You'd just have to wrap it in a nice complex model representation so it's a black box you fed example OS's with some meta-data into and it happens to output this very useful data.
After all, once you use something as input to a machine learning model apparently the license disappears. Sweet.
* Someone uses copilot to generate a Windows clone and starts selling it
I wonder how Microsoft would react to that. I wonder if they've manually blacklisted leaked source code from Windows (or other Microsoft products) so that it doesn't show up in Copilot's training data. If they have, that means Microsoft recognizes the IP risks of having your code in that data set, which would make this Copilot thing not just the result of poor planning/maybe a little incompetence, but something much more devious and malicious.
If Microsoft is going to defend this project, they should introduce all of their own source code into the training data.
why do you think it has to be source code? it could be the compiled code after all.

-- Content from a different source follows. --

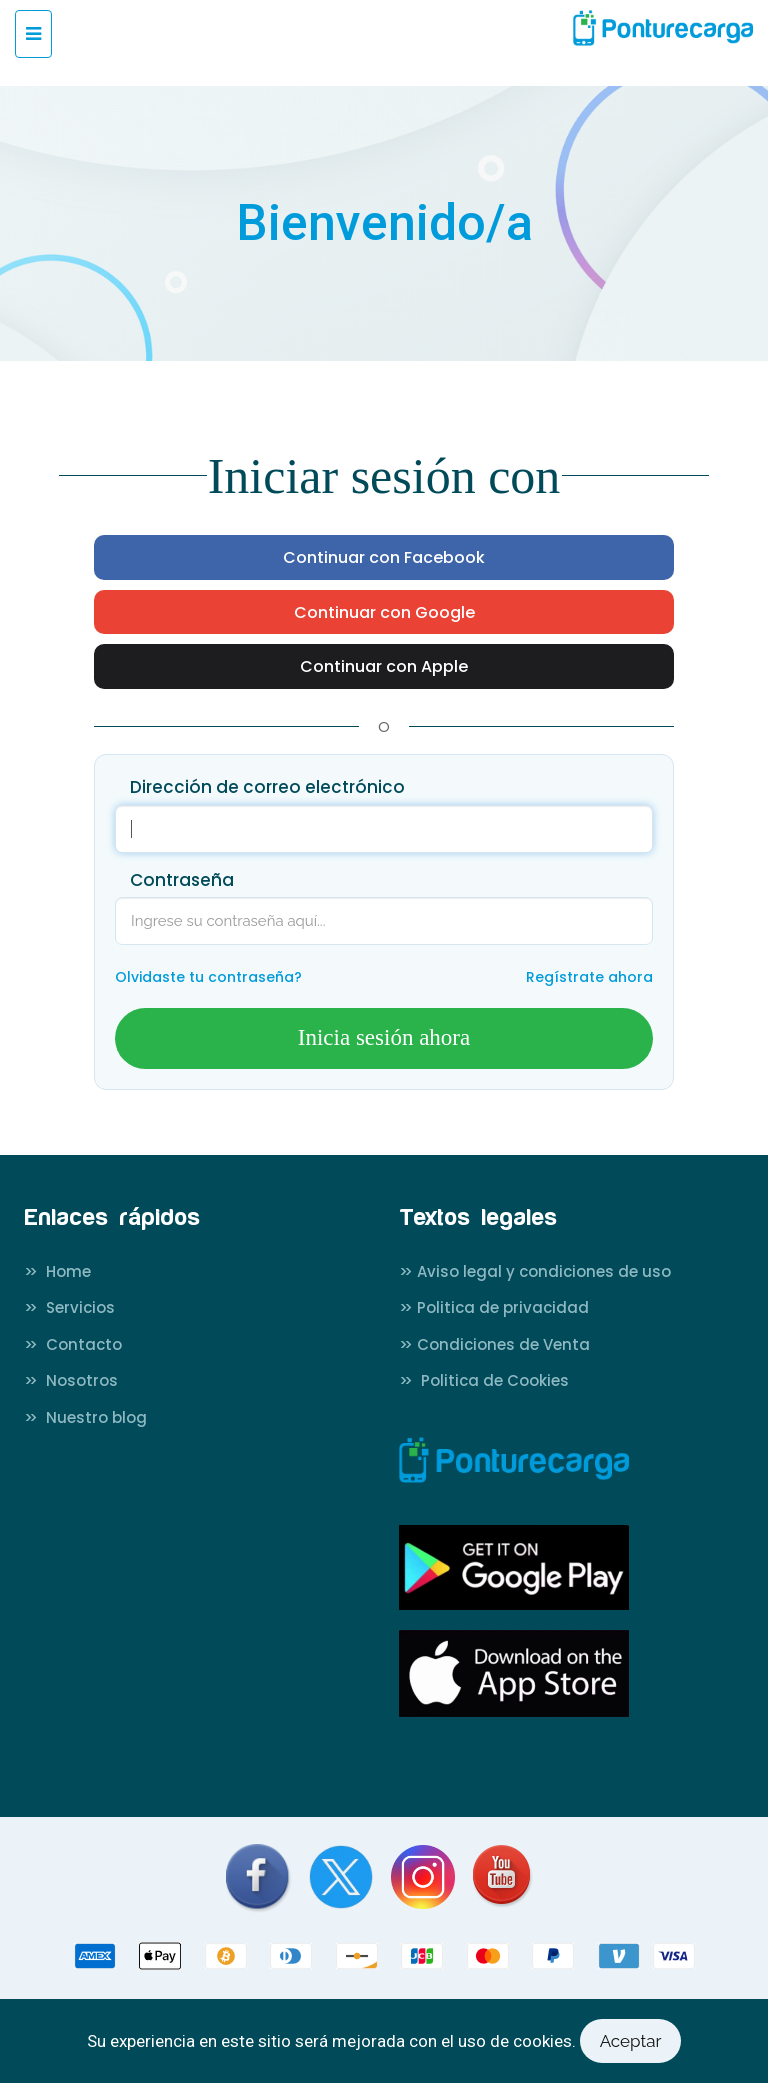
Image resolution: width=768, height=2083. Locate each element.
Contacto (73, 1344)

If what we're talking / fantasizing about here works in the way of `let x = 42` it should equally well work with `loda 42` &cpp, so source code be damned. It was ever only to be an intermediate step, inserted between the idea and the working bits, to enable humans to helpfully interfere. Dispensable.
Come on, there is a huge gap between 1) writing a single function (potentially incorrectly) with a known prototype/interface and a description and 2) designing interfaces, datatypes and APIs themselves.
You probably won't get an entire operating system out of it, but I could totally see a project like Wine using it to implement missing parts of the Win32 API and improve their existing implementations.
You'd just have to wrap it in a nice complex model representation so it's a black box you fed example OS's with some meta-data into and it happens to output this very useful data.
After all, once you use something as input to a machine learning model apparently the license disappears. Sweet.